__Requirement__:
Return every entry exactly as written.
------------------------------------------------
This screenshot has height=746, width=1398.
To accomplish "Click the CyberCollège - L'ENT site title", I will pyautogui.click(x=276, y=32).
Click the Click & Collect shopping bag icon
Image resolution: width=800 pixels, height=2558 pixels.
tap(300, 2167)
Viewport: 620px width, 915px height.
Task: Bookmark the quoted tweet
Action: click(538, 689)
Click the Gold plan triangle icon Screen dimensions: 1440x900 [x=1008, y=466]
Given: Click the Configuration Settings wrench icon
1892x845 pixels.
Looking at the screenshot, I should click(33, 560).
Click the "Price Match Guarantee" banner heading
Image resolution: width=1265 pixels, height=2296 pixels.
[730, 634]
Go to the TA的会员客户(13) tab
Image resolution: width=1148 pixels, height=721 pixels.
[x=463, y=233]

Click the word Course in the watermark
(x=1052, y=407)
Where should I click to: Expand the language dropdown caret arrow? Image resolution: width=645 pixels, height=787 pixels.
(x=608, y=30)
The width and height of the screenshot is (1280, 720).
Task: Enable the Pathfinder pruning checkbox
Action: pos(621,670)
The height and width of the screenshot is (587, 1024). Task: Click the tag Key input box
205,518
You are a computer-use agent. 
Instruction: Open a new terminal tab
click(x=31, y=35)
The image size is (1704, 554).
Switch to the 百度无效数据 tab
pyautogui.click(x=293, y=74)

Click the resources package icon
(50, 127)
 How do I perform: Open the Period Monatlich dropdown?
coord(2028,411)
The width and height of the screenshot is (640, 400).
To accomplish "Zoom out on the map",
------------------------------------------------
__Written solution__:
This screenshot has height=746, width=1398.
To accomplish "Click the CyberCollège - L'ENT site title", I will pyautogui.click(x=276, y=32).
Click the Click & Collect shopping bag icon
Image resolution: width=800 pixels, height=2558 pixels.
tap(300, 2167)
Viewport: 620px width, 915px height.
Task: Bookmark the quoted tweet
Action: click(538, 689)
Click the Gold plan triangle icon Screen dimensions: 1440x900 [x=1008, y=466]
Given: Click the Configuration Settings wrench icon
1892x845 pixels.
Looking at the screenshot, I should click(33, 560).
Click the "Price Match Guarantee" banner heading
Image resolution: width=1265 pixels, height=2296 pixels.
[730, 634]
Go to the TA的会员客户(13) tab
Image resolution: width=1148 pixels, height=721 pixels.
[x=463, y=233]

Click the word Course in the watermark
(x=1052, y=407)
Where should I click to: Expand the language dropdown caret arrow? Image resolution: width=645 pixels, height=787 pixels.
(x=608, y=30)
The width and height of the screenshot is (1280, 720).
Task: Enable the Pathfinder pruning checkbox
Action: pos(621,670)
The height and width of the screenshot is (587, 1024). Task: Click the tag Key input box
205,518
You are a computer-use agent. 
Instruction: Open a new terminal tab
click(x=31, y=35)
The image size is (1704, 554).
Switch to the 百度无效数据 tab
pyautogui.click(x=293, y=74)

Click the resources package icon
(50, 127)
 How do I perform: Open the Period Monatlich dropdown?
coord(2028,411)
The width and height of the screenshot is (640, 400).
To accomplish "Zoom out on the map",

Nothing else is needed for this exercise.